A P P E N D I X  A

Software Error Messages

This appendix contains information on Netra CT server platform-specific software error messages. Messages are produced by software and firmware running on the alarm card, and by software and firmware running on the Netra CT server, including: the Solaris OS, OpenBoot PROM firmware, the MOH application, and the PMS application.

For Netra CT server platform-specific hardware error messages, refer to the Netra CT Server Service Manual.

For additional information on software error messages not specific to the Netra CT server, refer to:

This appendix includes the following sections:


Overview

This appendix lists error messages in alphabetical order, with the format:

Message, Cause, Action

Alarm Card Messages. Error messages originate from software and firmware on the alarm card itself, such as the BMC and the CLI. In addition, messages from other software, such as the PMS application and the OpenBoot PROM firmware, might be displayed on the alarm card console.

Alarm card error messages are displayed on the alarm card console. They are not saved to a log.

Solaris OS Messages. Messages are displayed on the Netra CPU board console. They are saved to a log in /var/adm/messages.
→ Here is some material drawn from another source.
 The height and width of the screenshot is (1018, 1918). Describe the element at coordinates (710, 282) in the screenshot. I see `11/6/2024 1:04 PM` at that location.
OpenBoot PROM Firmware Messages. Messages from OpenBoot PROM are displayed through a Netra CPU board console. They can be displayed on the CPU board console itself or on the alarm card console if you are logged in remotely using the CLI console command.
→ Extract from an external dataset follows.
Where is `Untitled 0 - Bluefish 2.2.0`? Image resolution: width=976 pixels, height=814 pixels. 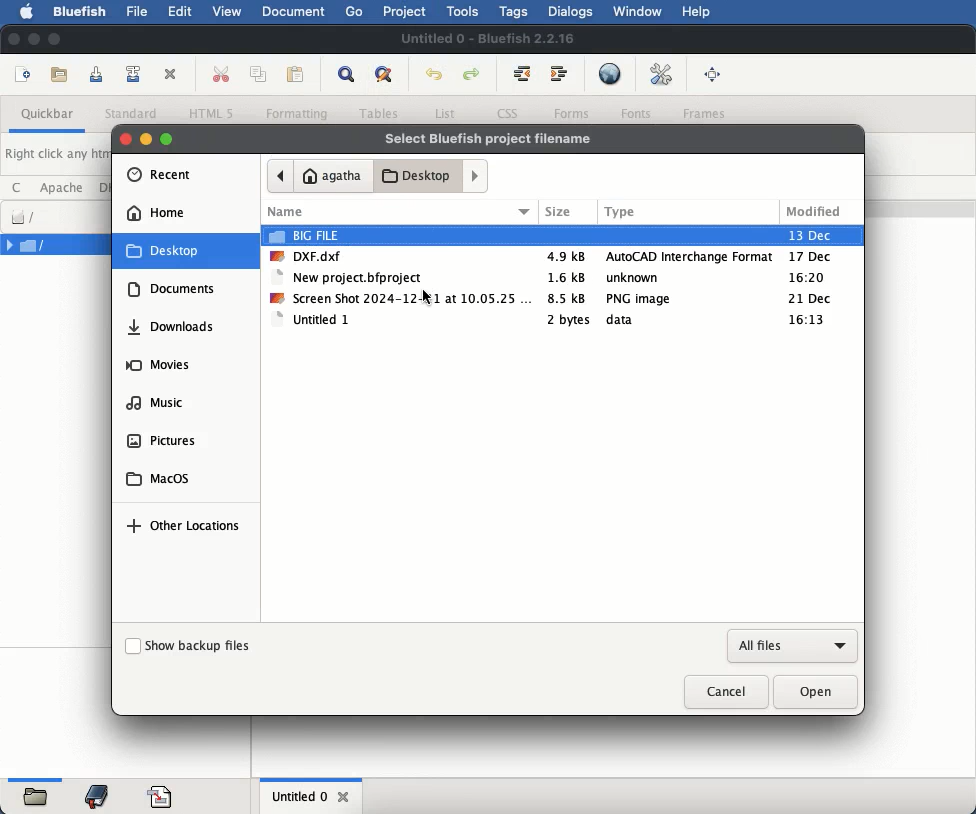
Untitled 0 - Bluefish 2.2.0 is located at coordinates (487, 37).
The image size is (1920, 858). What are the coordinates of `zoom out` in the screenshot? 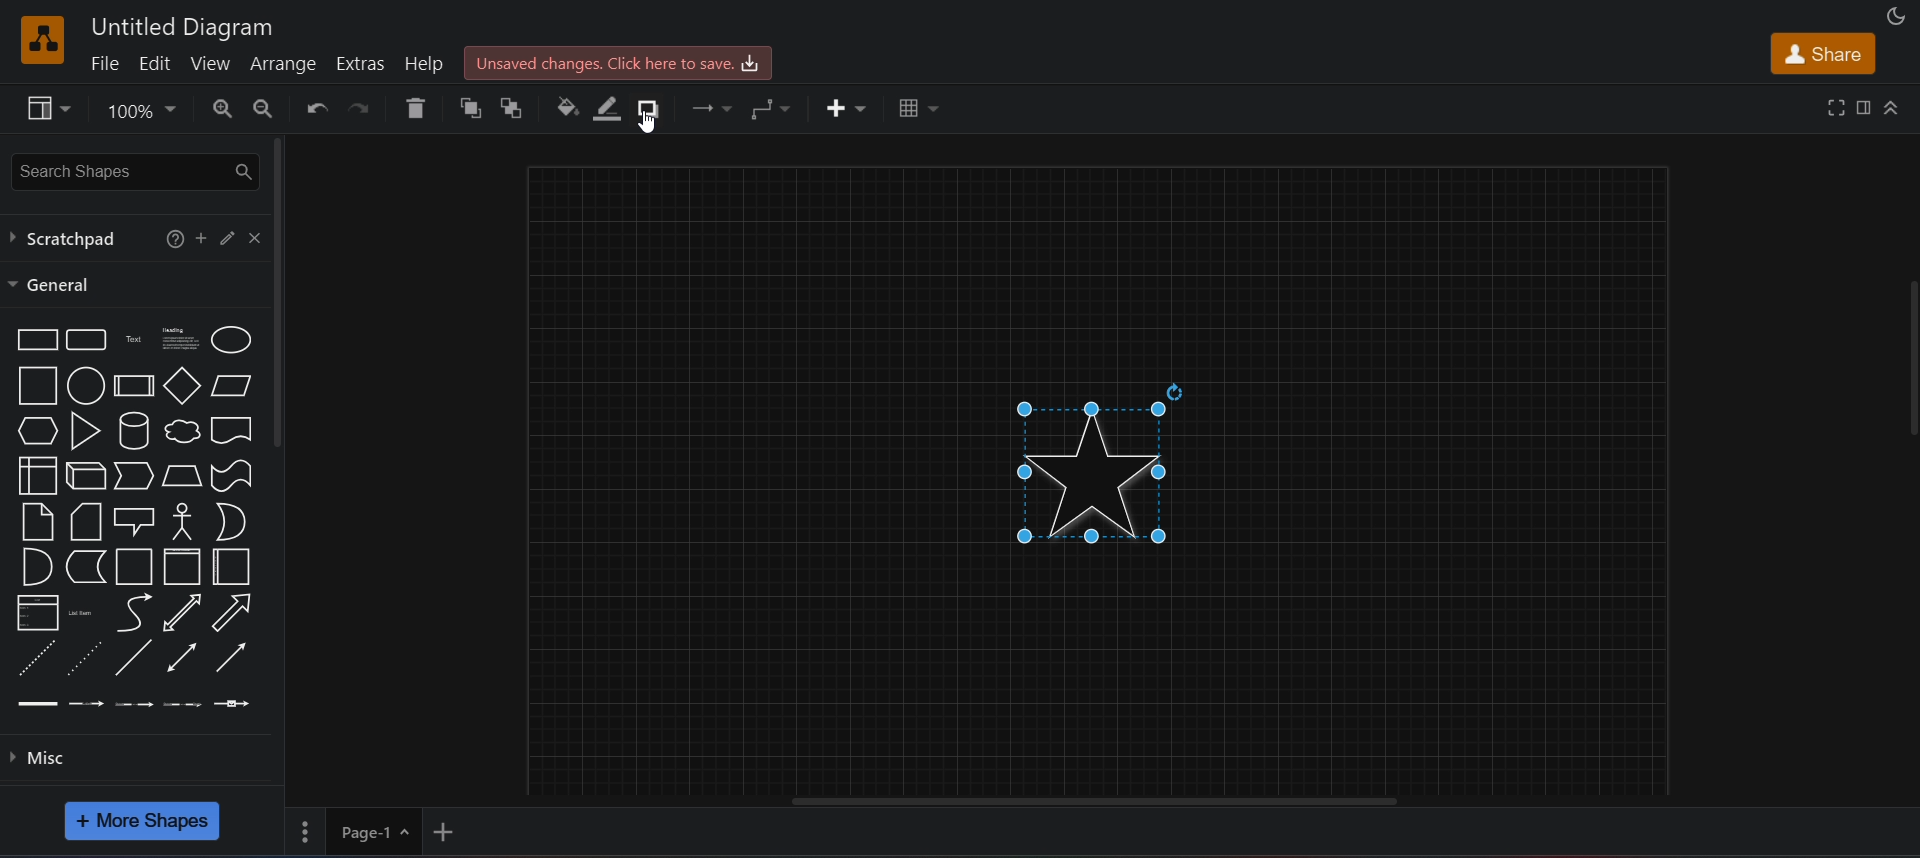 It's located at (262, 109).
OpenBoot PROM error and warning messages are not saved to a log on either the alarm card or on a CPU board.

MOH Application Messages. These messages are displayed on a CPU board console, on the alarm card console, or on both. They are not saved to a log.

PMS Application Messages. PMS is a high-level application. Thus, faults in various places in the software and hardware underlying this application can result in PMS error messages. For example, a fault could occur on the midplane or on a disk. This situation might make it difficult to isolate where a specific fault is occurring. A solution to many PMS error messages is to reset the alarm card.

PMS error messages are printed to the console you are using to execute the pmsd CLI command; they are not saved to a log on either the alarm card or on a CPU board.


Messages

!!! ALERT !!! Crossing Critical temperature thresholdThe current threshold setting is: number degreeCThe current temperature is : number degreeC

Cause: A temperature problem, either in the chassis environment (for example, a fan failure) or as configured on the CPU board (for example, a user misconfiguration of a temperature setting), causes this message.

Action: (1) Check the fans to make sure they are working properly; replace if necessary. (2) Check the room environment for proper cooling and adjust if necessary.

!!! ALERT!!! Crossing Shutdown temperature thresholdThe current threshold setting is: number degreeCThe current temperature is : number degreeC

Cause: A temperature problem, either in the chassis environment (for example, a fan failure) or as configured on the CPU board (for example, a user misconfiguration of a temperature setting), causes this message.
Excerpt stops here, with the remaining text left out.